Though it’s only for the Chinese market.
Today, Ford announced that they signed a Memorandum of Understanding (MoU) with Anhui Zotye Automobile Co., Ltd., a major manufacturer of all-electric vehicles in China, for a joint-venture for “the development, production, marketing and servicing of a new line of all-electric passenger vehicles.”
Peter Fleet, Ford group vice president and president for Asia Pacific, commented on the announcement:
“The potential to launch a new line of all-electric vehicles in the world’s largest auto market is an exciting next step for Ford in China. Electric vehicles will be a big part of the future in China and Ford wants to lead in delivering great solutions to customers.”
The two companies confirmed that if the deal goes through, the new electric vehicles would be produced under a new brand. More details are to be announced “at a later date.”

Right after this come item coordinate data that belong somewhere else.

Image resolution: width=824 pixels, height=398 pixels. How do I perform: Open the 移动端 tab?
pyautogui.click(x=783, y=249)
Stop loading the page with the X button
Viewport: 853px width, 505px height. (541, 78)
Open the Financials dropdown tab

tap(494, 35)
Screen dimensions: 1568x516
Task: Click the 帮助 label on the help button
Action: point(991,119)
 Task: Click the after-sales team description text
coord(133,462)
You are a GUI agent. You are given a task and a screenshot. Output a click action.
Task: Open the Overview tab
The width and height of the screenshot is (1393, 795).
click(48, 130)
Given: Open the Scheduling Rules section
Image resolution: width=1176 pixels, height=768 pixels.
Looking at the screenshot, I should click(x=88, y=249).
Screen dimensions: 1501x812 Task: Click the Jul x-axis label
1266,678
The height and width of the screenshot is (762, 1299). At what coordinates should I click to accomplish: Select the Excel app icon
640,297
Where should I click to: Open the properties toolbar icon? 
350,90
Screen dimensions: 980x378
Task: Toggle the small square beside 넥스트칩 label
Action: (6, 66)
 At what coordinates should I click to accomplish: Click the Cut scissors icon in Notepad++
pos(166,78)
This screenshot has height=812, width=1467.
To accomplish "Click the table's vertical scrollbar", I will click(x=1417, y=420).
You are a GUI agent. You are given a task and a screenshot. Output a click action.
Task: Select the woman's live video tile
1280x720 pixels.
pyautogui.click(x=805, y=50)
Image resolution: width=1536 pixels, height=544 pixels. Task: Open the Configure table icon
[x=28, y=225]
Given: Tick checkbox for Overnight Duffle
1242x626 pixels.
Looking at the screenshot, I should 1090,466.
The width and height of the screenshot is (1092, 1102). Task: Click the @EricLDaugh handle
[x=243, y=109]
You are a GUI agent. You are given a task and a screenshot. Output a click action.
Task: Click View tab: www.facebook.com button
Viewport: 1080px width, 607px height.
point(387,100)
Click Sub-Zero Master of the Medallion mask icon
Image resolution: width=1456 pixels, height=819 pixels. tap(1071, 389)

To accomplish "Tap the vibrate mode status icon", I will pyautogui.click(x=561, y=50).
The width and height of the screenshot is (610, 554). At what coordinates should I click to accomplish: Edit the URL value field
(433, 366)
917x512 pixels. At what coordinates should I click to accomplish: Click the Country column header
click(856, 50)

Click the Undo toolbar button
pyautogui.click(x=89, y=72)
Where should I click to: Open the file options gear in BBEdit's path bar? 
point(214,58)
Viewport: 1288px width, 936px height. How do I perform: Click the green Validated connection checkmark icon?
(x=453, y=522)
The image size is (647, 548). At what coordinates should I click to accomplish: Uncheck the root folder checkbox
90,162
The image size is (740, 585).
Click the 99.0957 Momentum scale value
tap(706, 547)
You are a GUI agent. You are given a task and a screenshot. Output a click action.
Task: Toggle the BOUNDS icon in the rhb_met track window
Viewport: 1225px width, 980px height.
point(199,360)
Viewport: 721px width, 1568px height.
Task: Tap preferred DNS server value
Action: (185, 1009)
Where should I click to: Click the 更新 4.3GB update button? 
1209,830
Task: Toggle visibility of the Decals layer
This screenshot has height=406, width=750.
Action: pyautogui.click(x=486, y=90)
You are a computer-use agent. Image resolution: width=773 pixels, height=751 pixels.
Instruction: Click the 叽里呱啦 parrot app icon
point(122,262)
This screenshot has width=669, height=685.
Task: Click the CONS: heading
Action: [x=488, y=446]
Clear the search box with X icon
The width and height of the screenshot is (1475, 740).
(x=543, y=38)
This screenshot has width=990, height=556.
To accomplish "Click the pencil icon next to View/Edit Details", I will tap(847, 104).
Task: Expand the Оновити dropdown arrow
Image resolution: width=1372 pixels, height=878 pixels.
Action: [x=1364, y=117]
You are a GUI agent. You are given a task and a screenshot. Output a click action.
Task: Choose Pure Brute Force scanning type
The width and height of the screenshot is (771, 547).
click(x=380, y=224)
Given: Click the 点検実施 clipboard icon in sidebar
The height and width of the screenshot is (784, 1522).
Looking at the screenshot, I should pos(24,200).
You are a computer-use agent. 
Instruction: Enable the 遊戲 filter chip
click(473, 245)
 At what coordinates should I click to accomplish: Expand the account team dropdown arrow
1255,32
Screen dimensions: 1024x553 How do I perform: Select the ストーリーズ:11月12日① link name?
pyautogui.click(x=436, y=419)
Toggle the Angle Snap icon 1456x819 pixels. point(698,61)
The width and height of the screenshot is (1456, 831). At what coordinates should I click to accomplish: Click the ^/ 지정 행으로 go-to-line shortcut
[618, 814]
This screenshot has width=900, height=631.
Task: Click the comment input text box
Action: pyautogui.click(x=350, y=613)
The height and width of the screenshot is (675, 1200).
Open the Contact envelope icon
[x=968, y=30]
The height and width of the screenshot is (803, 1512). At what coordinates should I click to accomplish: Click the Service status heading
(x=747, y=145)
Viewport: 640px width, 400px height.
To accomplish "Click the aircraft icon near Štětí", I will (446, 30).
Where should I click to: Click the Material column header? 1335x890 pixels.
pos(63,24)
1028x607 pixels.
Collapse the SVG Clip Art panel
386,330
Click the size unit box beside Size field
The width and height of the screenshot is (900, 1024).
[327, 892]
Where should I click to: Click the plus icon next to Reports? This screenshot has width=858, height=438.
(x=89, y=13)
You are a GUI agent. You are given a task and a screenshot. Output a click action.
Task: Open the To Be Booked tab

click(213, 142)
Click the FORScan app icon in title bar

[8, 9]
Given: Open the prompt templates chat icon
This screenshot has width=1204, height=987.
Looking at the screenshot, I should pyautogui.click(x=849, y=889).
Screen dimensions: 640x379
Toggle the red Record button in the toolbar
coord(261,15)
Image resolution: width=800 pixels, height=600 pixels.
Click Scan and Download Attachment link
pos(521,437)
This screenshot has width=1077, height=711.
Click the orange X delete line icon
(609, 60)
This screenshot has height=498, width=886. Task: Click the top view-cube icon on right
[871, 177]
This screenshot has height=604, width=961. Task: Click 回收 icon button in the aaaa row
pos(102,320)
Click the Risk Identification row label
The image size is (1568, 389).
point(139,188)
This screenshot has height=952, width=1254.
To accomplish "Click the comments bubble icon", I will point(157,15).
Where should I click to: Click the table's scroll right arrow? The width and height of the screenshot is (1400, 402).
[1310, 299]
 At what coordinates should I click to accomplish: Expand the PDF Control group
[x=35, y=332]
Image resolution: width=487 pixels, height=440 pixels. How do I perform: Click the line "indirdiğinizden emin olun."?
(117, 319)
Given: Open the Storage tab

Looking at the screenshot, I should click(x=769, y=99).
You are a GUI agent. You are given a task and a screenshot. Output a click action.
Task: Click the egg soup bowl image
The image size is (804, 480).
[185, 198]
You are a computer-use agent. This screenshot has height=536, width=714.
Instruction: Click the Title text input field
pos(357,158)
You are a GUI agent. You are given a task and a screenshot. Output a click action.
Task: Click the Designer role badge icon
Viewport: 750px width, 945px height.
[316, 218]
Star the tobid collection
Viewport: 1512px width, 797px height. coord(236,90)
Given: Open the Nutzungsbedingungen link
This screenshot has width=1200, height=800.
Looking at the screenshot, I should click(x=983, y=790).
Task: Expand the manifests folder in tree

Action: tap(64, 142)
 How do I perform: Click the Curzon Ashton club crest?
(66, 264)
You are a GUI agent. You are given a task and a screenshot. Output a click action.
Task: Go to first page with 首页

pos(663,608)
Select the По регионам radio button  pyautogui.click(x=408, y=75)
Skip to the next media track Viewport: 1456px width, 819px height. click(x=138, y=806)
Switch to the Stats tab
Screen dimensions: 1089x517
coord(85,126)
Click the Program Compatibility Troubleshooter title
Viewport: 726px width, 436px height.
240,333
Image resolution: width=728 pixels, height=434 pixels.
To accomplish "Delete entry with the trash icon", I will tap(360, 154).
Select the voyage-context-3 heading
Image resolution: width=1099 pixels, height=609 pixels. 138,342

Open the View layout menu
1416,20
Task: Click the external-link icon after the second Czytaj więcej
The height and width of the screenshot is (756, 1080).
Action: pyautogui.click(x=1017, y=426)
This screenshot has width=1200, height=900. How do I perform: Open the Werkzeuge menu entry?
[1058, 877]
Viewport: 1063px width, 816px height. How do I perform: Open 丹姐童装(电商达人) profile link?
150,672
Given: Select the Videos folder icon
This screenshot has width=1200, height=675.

This deal, along with other recent ones announced by GM, VW, Daimler, and Toyota, show that China’s electrification plan is working.
The country’s ZEV mandate is quite aggressive. Automakers need zero-emission vehicles (ZEVs) to represent 8% of new car sales as soon as 2018 and quickly ramp up to 12% by 2020.
That’s motivating a lot of automakers to invest in electric vehicles in China in order to keep their access to the world’s largest automotive market and Ford is the latest example.
Virtually all automakers (except for Tesla) have asked China to slow down their electric car mandate, but the government seems determined to go forward with its plan.
The current dangerous levels of air pollution often reaching the country’s megacities are certainly creating a sense of urgency that the auto industry’s lobbying effort doesn’t seem to be able to beat.